>> Start RECORDS
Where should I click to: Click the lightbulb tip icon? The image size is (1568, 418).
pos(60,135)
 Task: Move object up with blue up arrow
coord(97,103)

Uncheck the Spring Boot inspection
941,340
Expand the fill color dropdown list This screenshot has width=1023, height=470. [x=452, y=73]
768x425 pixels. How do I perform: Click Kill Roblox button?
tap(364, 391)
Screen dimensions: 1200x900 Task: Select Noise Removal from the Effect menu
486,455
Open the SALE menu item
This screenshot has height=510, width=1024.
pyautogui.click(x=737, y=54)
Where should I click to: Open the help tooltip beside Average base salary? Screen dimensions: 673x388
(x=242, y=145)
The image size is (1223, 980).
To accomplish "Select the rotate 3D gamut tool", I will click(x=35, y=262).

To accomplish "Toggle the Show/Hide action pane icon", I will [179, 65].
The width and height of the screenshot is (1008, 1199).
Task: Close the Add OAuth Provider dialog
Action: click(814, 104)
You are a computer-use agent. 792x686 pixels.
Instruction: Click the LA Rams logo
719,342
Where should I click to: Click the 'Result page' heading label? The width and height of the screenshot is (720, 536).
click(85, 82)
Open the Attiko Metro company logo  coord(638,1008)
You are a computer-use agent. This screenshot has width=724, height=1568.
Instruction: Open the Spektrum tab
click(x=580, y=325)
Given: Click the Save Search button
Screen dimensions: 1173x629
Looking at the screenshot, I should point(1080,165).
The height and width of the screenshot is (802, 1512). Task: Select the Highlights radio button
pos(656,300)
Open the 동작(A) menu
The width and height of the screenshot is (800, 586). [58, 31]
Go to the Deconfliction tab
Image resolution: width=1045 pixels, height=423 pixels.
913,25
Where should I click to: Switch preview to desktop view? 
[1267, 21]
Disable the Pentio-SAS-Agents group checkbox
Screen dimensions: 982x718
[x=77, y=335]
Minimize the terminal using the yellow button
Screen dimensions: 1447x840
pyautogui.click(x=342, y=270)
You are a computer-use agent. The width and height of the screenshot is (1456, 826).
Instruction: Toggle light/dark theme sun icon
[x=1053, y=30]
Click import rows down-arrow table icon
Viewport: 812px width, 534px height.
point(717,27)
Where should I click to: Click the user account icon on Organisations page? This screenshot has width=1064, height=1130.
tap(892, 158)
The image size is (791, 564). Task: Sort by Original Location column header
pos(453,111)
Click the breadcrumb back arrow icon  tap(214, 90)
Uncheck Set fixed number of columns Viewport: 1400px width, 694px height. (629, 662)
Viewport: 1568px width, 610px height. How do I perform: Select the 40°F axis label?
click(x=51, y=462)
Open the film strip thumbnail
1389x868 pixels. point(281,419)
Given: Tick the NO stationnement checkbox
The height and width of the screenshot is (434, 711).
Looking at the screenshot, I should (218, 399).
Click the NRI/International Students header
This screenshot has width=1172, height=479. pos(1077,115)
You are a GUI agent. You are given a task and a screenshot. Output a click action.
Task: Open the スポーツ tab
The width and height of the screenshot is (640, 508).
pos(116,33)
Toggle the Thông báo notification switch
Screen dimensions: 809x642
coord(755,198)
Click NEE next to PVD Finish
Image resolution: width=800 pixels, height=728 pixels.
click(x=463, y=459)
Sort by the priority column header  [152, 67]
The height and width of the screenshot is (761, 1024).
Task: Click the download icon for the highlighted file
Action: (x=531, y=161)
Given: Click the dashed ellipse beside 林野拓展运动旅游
>> End RECORDS
- TASK TO COMPLETE -
Lay out the listing, starting with the line that contains "Click the breadcrumb" and going on through the line that contains "Looking at the screenshot, I should (218, 399).", as a two-column CSV headed instruction and response. Give one row per text-and-answer pair, with each field quoted and any line breaks turned into spaces.

- TASK OUTPUT -
instruction,response
"Click the breadcrumb back arrow icon","tap(214, 90)"
"Uncheck Set fixed number of columns Viewport: 1400px width, 694px height.","(629, 662)"
"Viewport: 1568px width, 610px height. How do I perform: Select the 40°F axis label?","click(x=51, y=462)"
"Open the film strip thumbnail","1389x868 pixels. point(281,419)"
"Given: Tick the NO stationnement checkbox The height and width of the screenshot is (434, 711).","Looking at the screenshot, I should (218, 399)."